M. R. James was a Cambridge antiquarian who wrote over 30 ghost stories. In his 1904 story, “Oh, Whistle, and I’ll Come to You, My Lad,” a professor named Parkins tells his colleagues where he’s going for holiday, and one of them asks: Would he visit the ruins of an old monastery there and see if it’s worth a more formal expedition?

Parkins agrees. Exploring the beach at sundown, he literally stumbles on the ruins, and finds a small metal tube which he takes back to his room. On the way, he thinks he sees a figure following him down the beach.

After dinner, Parkins returns to his room and examines the object he found. It’s a whistle, with two Latin inscriptions. One says, “Thief, [if] you shall blow, you shall weep.” The other says, “Who is this who is coming?”

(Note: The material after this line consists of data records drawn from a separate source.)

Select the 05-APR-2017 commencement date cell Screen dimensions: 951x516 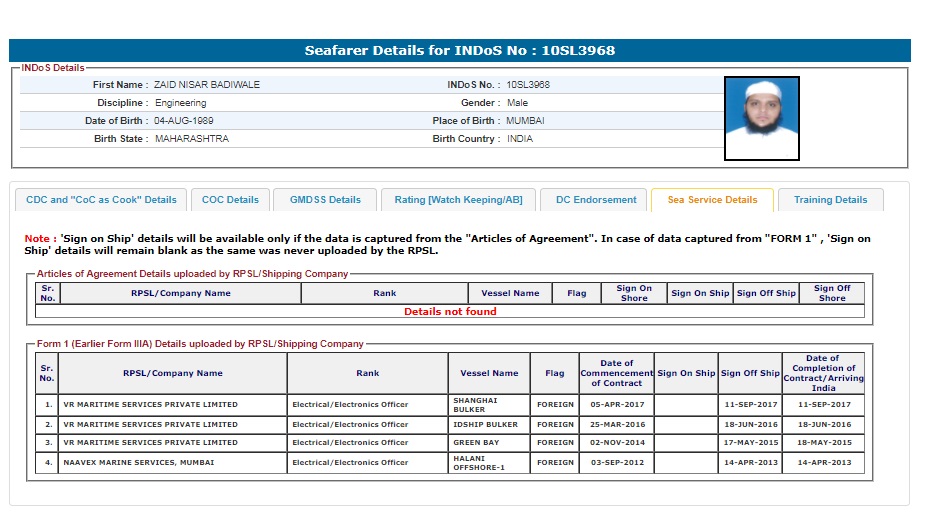click(616, 404)
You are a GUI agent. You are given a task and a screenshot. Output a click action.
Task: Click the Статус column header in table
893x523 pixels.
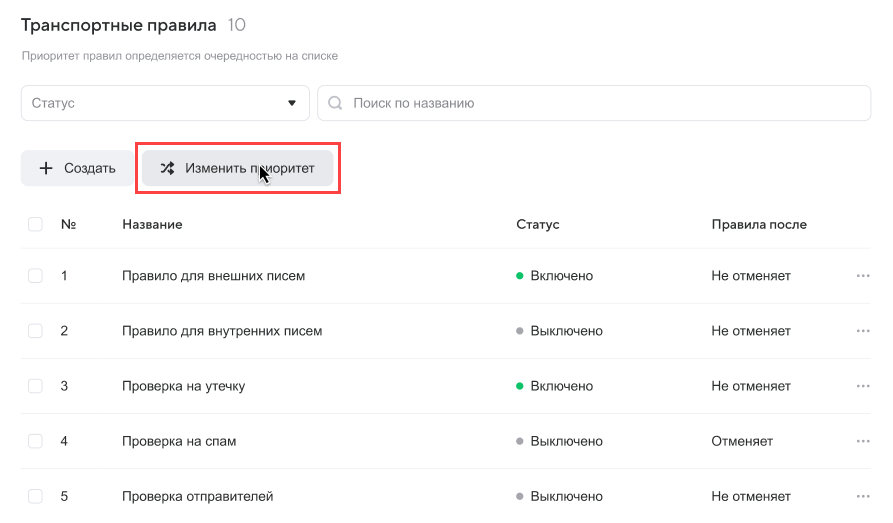click(x=537, y=224)
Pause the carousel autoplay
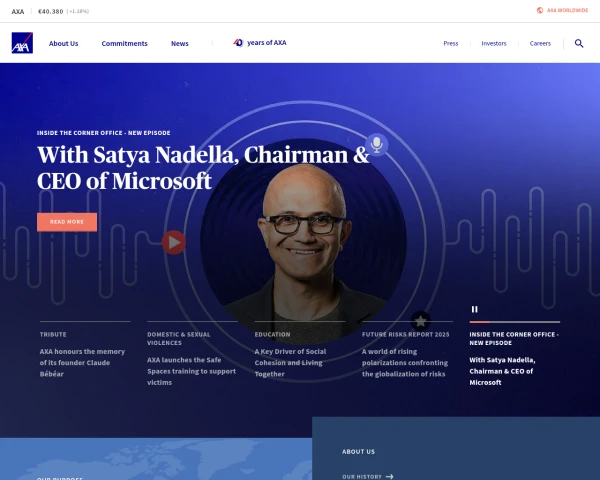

Despite their ominous tone, he blows the whistle — twice. The second time, a wind blows open the window of his room, and he struggles to close it again.

Now, Parkins’ room had a spare bed. After his window was blown open, he fancies he hears a rustling sound coming from that bed. When at last he falls asleep, he dreams of being chased down the beach by a figure “in pale, fluttering draperies” that he never sees clearly.

In the morning, the maid tells him the extra bed in his room was slept in. Parkins can’t account for this.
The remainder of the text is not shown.